1

I have 2 Slave and 1 Master node kubernetes cluster.When a node down it takes approximately 5 minutes to kubernetes see that failure.I am using dynamic provisioning for volumes and this time is a little bit much for me.How can i reduce that detecting failure time ? I found a post about it: https://fatalfailure.wordpress.com/2016/06/10/improving-kubernetes-reliability-quicker-detection-of-a-node-down/

At the bottom of the post,it says, we can reduce that detection time by changing that parameters:

kubelet: node-status-update-frequency=4s (from 10s)
controller-manager: node-monitor-period=2s (from 5s)
controller-manager: node-monitor-grace-period=16s (from 40s)
controller-manager: pod-eviction-timeout=30s (from 5m)

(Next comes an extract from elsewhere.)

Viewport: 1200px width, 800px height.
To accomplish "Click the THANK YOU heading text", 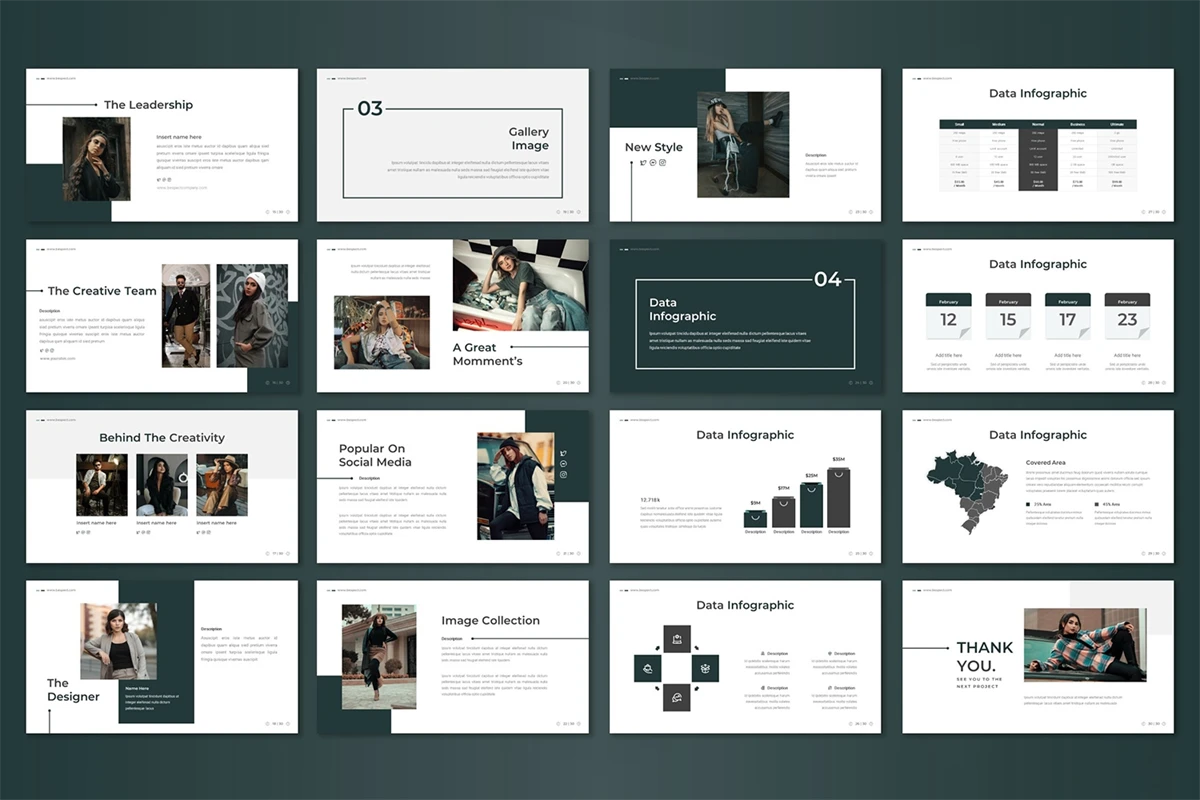I will [x=984, y=656].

i can change node-status-update-frequency parameter from kubelet but i don't have any controller manager program or command on the cli.How can i change that parameters? Any other suggestions about reducing detect downtime will be appreciated.

Adi Soyadi
  • 23
  • 6

2 Answers2

2

..but i don't have any controller manager program or command on the cli.How can i change that parameters?

You can change/add that parameter in controller-manger systemd unit file and restart the daemon. Please check the man pages for controller-manager here.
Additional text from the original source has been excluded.